Pain affects over 50% of US adults. Opioids are potent analgesics used to treat pain symptoms but are highly prone to abuse, creating a major dilemma for public health. Evidence suggests that the risk for opioid misuse under conditions of pain may vary based on gender/sex, but the biological basis of this relationship is unclear. Here, we characterize the effects of pain on fentanyl use and decipher its underlying mechanisms within mesolimbic dopamine reward circuitry, providing evidence for regulation by ovarian hormones. Using wireless in vivo fiber photometry, we reveal that pain time-dependently enhances fentanyl self-administration selectively in male rats by enhancing opioid-evoked responses from ventral tegmental area dopamine (VTA-DA) neurons terminating in the nucleus accumbens (NAc).

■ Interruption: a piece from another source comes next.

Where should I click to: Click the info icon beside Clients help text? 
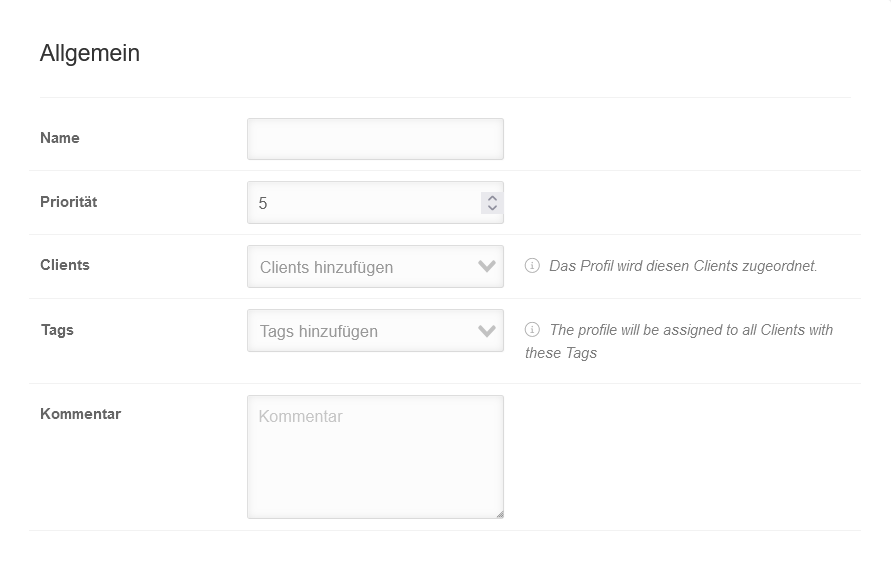point(532,266)
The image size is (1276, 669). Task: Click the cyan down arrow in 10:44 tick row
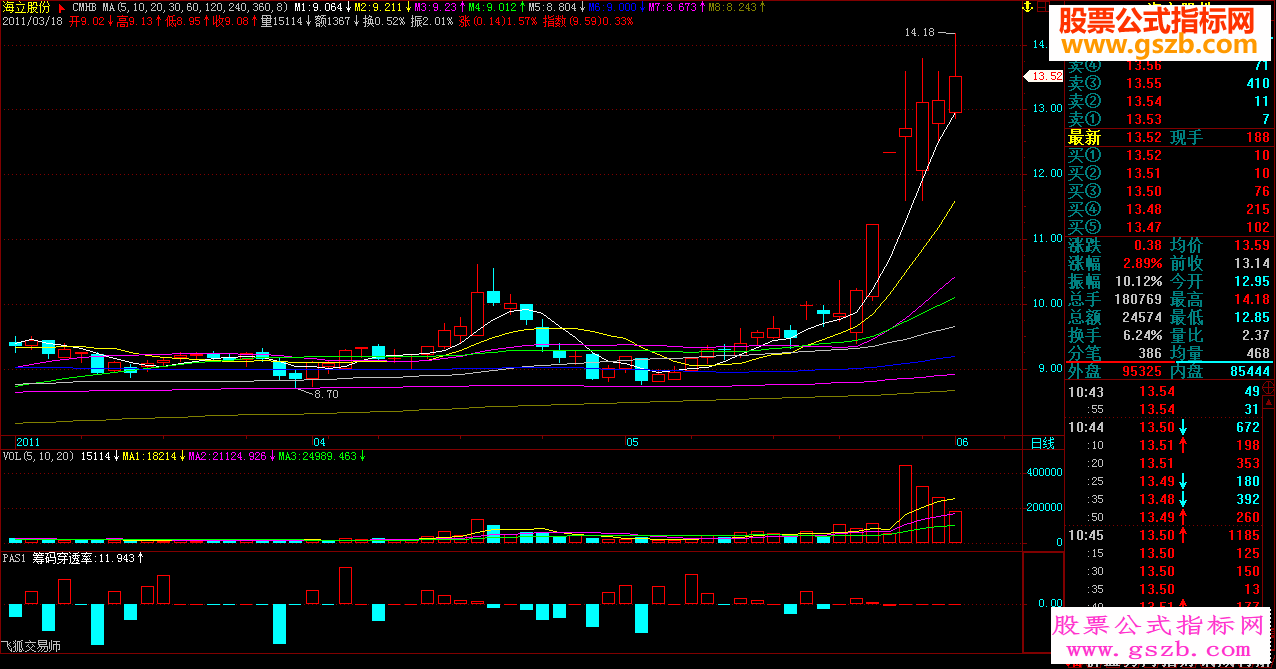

Using chemogenetics, we show that high-amplitude fentanyl-evoked VTA-DA transient events are necessary to drive excessive fentanyl use in males. Moreover, ovarian hormones protect females from pain-facilitated VTA-DA dynamics and fentanyl self-administration, but these effects are not attributable to estradiol per se. Instead, we demonstrate the therapeutic potential of systemic estradiol treatment in males, and the ability of estradiol to reverse the effects of pain on VTA-DA function and fentanyl use. Finally, we show that VTA estrogen receptor beta, not alpha, plays a critical role in modulating the suppressive effects of estradiol. These findings are the first to implicate a role for gonadal hormones in pain-facilitated opioid use and provide novel therapeutic targets within the mesolimbic DA reward circuitry that may contribute to pain-related motivational states and risk for opioid abuse.